Hotfixes / Known issues
Note
This page lists known issues per release and the manual workaround to apply on a running system, until the permanent fix lands in an update release.For general installation problems see Installation troubleshooting; for operational problems after installation see Operational troubleshooting. New features and resolved bugs per release are listed in the Release Notes.
16 / 15.3 — DS389 runtime directories missing on a rebooted standby controller
Phase: operational / HA failover
Applies to TrinityX 15.3 and 16 on an HA controller pair using the ds389 LDAP backend. Resolved permanently in TRIX-1915.
After a standby controller reboots, promoting the Trinity stack onto it leaves ds389 stuck, and every resource ordered behind it (mariadb, slurmdbd, slurmctld, luna2-master, alertx-history) stays stopped:
# pcs status — ds389 on the rebooted standby
ds389 (systemd:dirsrv@local): Stopped
ds389 start on <standby> could not be executed (Error: systemd start job for dirsrv@local.service failed with result 'failed')
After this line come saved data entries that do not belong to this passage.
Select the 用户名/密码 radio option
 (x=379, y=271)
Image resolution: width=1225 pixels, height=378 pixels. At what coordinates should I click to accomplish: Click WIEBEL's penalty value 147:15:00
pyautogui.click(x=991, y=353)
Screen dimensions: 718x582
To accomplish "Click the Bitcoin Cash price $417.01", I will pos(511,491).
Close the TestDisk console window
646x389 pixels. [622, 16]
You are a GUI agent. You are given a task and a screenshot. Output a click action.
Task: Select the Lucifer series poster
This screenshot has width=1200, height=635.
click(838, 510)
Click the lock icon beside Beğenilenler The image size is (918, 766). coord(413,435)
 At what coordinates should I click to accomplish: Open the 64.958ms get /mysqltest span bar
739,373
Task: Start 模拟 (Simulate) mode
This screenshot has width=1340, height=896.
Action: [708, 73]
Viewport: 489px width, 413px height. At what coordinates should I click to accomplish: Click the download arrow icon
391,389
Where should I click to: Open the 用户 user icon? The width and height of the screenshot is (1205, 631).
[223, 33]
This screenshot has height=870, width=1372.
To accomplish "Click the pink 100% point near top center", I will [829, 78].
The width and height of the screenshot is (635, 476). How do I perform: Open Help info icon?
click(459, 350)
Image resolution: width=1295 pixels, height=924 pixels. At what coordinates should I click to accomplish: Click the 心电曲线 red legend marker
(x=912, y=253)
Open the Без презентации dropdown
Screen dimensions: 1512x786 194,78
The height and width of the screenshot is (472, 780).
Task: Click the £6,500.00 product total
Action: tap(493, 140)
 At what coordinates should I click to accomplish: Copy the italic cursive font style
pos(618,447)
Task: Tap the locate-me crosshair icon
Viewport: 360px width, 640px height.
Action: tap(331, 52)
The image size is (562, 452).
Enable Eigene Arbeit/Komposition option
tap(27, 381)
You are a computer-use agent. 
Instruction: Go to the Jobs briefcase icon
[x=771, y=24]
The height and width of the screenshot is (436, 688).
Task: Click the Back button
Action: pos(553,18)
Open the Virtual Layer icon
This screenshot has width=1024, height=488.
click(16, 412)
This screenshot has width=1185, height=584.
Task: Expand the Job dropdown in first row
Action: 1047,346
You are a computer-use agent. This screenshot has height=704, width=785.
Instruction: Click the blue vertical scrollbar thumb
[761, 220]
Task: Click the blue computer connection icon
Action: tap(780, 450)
# ns-slapd journal on that node
EMERG - main - Unable to access nsslapd-rundir: No such file or directory
EMERG - main - Ensure that user "dirsrv" has read and write permissions on /run/dirsrv
Cause: On the active controller, dscreate drops /etc/tmpfiles.d/dirsrv-local.conf, so systemd-tmpfiles recreates /run/dirsrv and /run/lock/dirsrv/slapd-local on every boot. On the standby, dscreate never runs, and the directories were only created once at install. Because /run is tmpfs, a reboot of the standby removes them and nothing recreates them — so the next failover of ds389 onto that node fails. The active controller is unaffected.
FIX: Install the same drop-in by hand on each standby controller. No reboot and no Ansible run are required, and the active controller needs no change.
# on each standby controller -- install the drop-in dscreate puts on the active
cat > /etc/tmpfiles.d/dirsrv-local.conf <<'EOF'
d /run/dirsrv 0770 dirsrv dirsrv
d /run/lock/dirsrv/ 0770 dirsrv dirsrv
d /run/lock/dirsrv/slapd-local 0770 dirsrv dirsrv
EOF
# materialise the directories now (no reboot needed)
systemd-tmpfiles --create /etc/tmpfiles.d/dirsrv-local.conf
If ds389 has already failed over to a standby and is stuck, clear the failed resource so pacemaker retries the start now that the runtime directory exists:
# from any cluster node
pcs resource cleanup ds389
To confirm, ls -ld /run/dirsrv /run/lock/dirsrv/slapd-local should show both owned by dirsrv:dirsrv. Thanks to the drop-in they now reappear automatically after any future reboot of the standby. The drop-in only declares tmpfs runtime directories and systemd-tmpfiles --create is safe to re-run; nothing here touches the LDAP database, DRBD or ZFS.
15.3 — In HA setup, building of compute-default.yml fails: "This playbook should only be run on the active controller"
Phase: install-time
Applies to TrinityX 15.3. Resolved in 15.3u1.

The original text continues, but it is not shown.